"Jangan dahulukan badan sebelum hati dan pikiran. Sebaik-baik manusia adalah hatinya juga. Sebaik-baik masjid dan mushola adalah umatnya juga..." (Arifin C. Noer)
"Kalau aku mati, sandiwara ini tak akan pernah ada..."
Kemudian ia melepas gelas kopi dari tangan kirinya. Beberapa serbuk menyangkut di kumisnya yang tipis. Sesekali matanya menukik ke lantai yang beberapa bulan lalu dicor. Sesekali dibuang ke langit yang sudah menunjukkan jam setengah satu malam. Udara dingin makin pekat. Sepekat aroma keringat sembilan orang yang duduk membentuk lingkaran kecil. Yang semuanya mengenakan kaos hitam dan celana pangsi hitam. Mereka duduk khusuk, melebihi kekhuyukan duduk dalam sholatnya. Lembaran-lembaran kertas dibuka satu persatu. Matanya tertatih-tatih mengeja dialog yang ditulis oleh seorang sastrawan yang wafat pada 29 Mei 1995; 17 tahun silam.

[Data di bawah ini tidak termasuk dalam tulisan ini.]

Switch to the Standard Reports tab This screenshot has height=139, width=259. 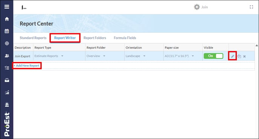coord(33,38)
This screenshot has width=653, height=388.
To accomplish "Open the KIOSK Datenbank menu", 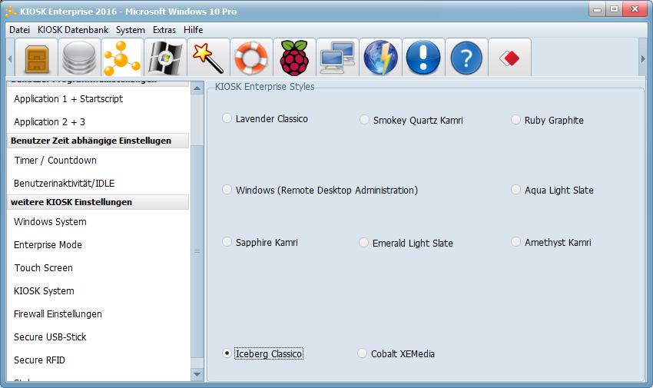I will click(73, 30).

Angin menderu di sebelah utara. Tapi, tidak bisa menembus barisan ratusan batang bambu yang berdiri kokoh. Barisan bambu ini pula yang menghalangi bulan dan bintang-bintang menembus pelataran rumah yang dibiarkan sendiri dan berdebu tebal di sudut-sudut temboknya. Huff! Untuk yang keseratus kalinya setelah 15 tahun silam, cerita kembali dimulai dari depan rumah yang berhadapan dengan dua kandang ayam bangkok berukuran besar, kopi, rokok serta silogisme konyol para filsuf muda dari tanah Jawa dan Betawi karbitan.
Dan, aku. Aku tetap santai menonton setiap ocehan para aktor yang saling bertarung watak, urat leher, diafragma, energi batin dan kesadaran berlakon. Rokok kretek di tanganku mulai goyah karena menahan ngantuk. Tak jelas berapa kali aku menarik nafas untuk mencari udara segar dan tak jelas berapa kali aku menujam-nujamkan kedua mata agar pandangan tak layu. Dan, tak jelas berapa kali aku membanting kepalaku ke udara sebagai bagian dari teknik kejut membuang ngantuk. Sia-sia.

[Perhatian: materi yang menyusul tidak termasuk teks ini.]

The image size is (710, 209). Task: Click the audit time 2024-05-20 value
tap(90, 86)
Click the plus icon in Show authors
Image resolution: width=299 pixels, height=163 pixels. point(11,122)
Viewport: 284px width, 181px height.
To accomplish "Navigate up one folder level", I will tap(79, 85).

"Sabar. Jangan dahulukan badan dibanding hati dan pikiran. Sebaik-baik manusia adalah hatinya juga. Sebaik-baik masjid dan mushola adalah umatnya juga!"

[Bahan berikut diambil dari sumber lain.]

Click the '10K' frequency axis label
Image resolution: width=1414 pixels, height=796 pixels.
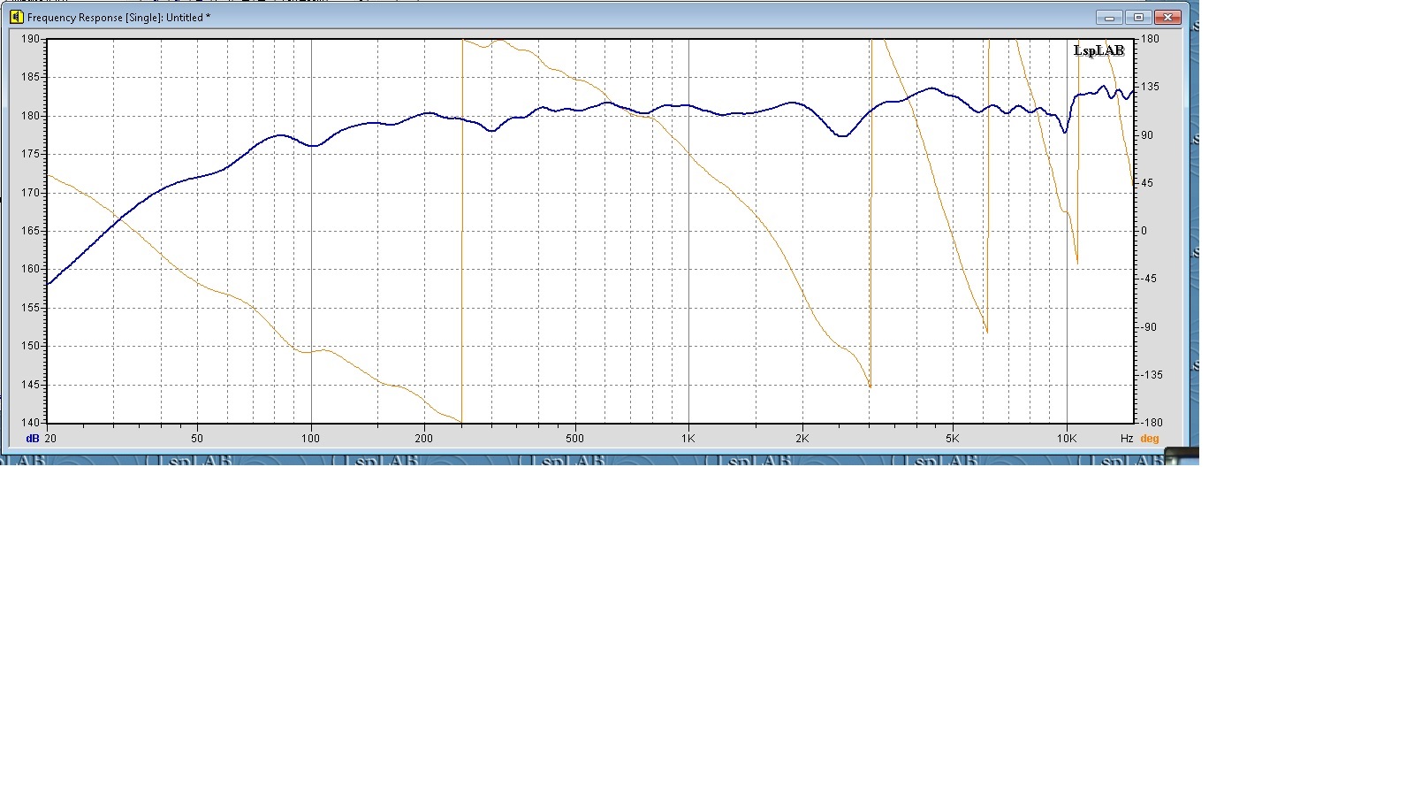click(x=1067, y=439)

Prak! Aku sadar, tumitku menyenggol gelas itu pelan sekali. Tapi, mungkin karena rasa kejut yang tiba-tiba maka gelas itu ingin memecahkan dirinya sendiri. Aneh, usai dialog itu, dadaku tersempal. Aku yakin ini bukan akibat sempalan angin malam. Aku hapal betul jenis sempalan angin malam dari berbagai iklim, kondisi, keadaan dan wilayah. Karena aku adalah anak kolong langit.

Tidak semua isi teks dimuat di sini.